## Given records
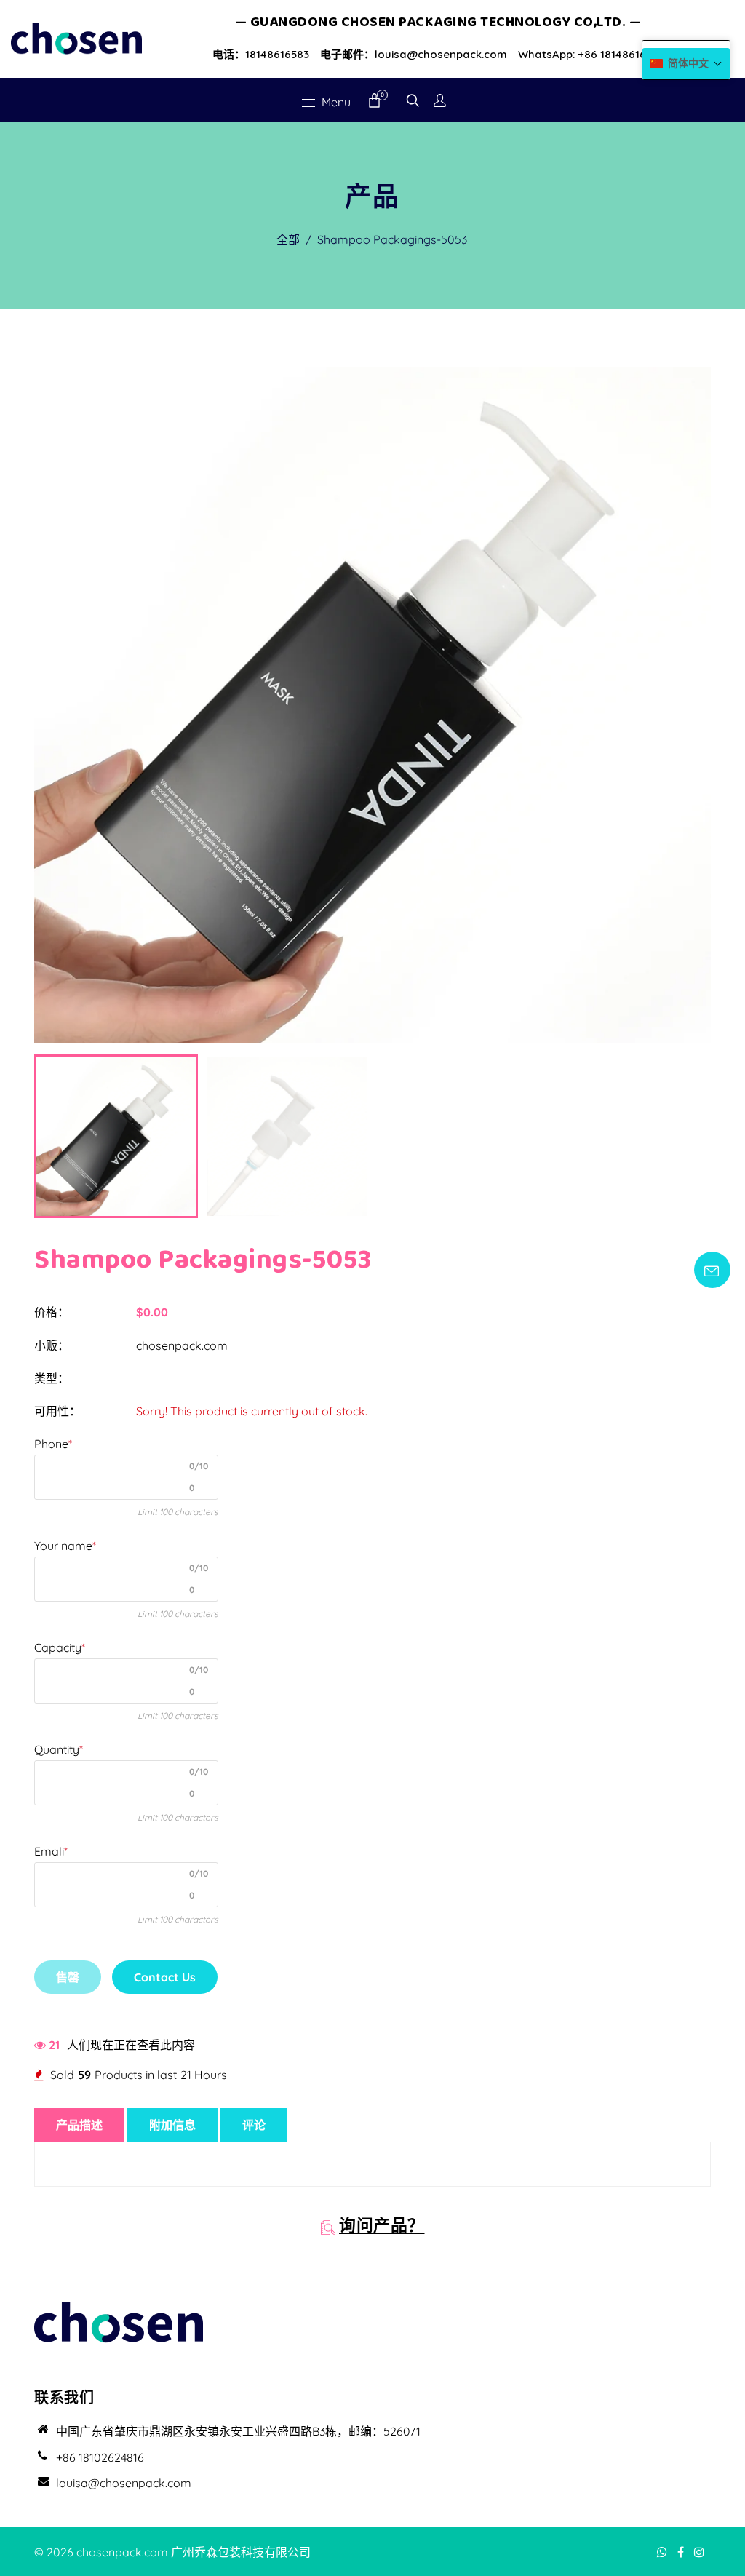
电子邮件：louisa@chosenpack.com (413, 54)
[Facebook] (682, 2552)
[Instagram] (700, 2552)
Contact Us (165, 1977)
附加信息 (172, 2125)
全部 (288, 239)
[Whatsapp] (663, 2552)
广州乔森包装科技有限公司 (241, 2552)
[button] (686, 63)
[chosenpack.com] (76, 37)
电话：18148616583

## Work instruction
Write out every line from the data above that includes "chosenpack".

## Output for this task
电子邮件：louisa@chosenpack.com (413, 54)
[chosenpack.com] (76, 37)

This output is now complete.